╭─ DATA SECTION
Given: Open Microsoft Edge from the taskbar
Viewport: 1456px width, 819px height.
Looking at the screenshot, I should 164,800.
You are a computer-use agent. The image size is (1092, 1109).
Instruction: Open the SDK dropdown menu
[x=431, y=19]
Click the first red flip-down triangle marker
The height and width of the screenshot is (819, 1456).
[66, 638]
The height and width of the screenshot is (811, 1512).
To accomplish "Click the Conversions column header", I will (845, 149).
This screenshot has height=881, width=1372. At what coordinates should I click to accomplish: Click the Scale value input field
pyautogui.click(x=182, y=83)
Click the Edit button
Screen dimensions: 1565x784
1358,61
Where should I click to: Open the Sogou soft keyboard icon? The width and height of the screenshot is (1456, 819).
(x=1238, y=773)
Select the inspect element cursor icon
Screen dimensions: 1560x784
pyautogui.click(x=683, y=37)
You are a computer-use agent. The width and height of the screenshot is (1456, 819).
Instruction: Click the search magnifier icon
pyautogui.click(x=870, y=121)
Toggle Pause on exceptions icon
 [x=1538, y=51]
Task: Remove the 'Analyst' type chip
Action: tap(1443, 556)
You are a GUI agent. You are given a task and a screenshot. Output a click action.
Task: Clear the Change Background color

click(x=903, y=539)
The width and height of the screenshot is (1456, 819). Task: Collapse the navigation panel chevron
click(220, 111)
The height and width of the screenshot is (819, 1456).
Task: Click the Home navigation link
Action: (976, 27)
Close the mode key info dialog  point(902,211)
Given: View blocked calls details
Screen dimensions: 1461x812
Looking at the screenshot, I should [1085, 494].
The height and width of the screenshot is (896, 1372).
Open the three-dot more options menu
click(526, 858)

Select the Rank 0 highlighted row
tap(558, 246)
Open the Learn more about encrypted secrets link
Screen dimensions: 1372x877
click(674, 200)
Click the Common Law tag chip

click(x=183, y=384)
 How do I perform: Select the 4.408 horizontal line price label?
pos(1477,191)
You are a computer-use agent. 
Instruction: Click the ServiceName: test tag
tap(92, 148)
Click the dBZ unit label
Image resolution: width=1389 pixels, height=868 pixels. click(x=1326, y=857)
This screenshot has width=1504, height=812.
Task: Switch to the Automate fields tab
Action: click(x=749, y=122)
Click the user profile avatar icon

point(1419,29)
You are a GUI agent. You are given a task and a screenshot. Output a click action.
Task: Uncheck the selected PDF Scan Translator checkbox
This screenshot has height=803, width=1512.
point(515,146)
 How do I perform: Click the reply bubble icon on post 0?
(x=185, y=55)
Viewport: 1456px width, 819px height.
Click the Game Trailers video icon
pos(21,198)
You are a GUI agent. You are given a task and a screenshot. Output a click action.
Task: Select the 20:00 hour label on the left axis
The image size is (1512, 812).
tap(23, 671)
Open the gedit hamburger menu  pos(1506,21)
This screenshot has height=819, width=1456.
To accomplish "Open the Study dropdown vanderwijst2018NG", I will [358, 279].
╰─
WHAT THE EXERCISE ASKS
Some lines above contain the word "will". Copy each of them.

EXERCISE SOLUTION
To accomplish "Click the Conversions column header", I will (845, 149).
To accomplish "Open the Study dropdown vanderwijst2018NG", I will [358, 279].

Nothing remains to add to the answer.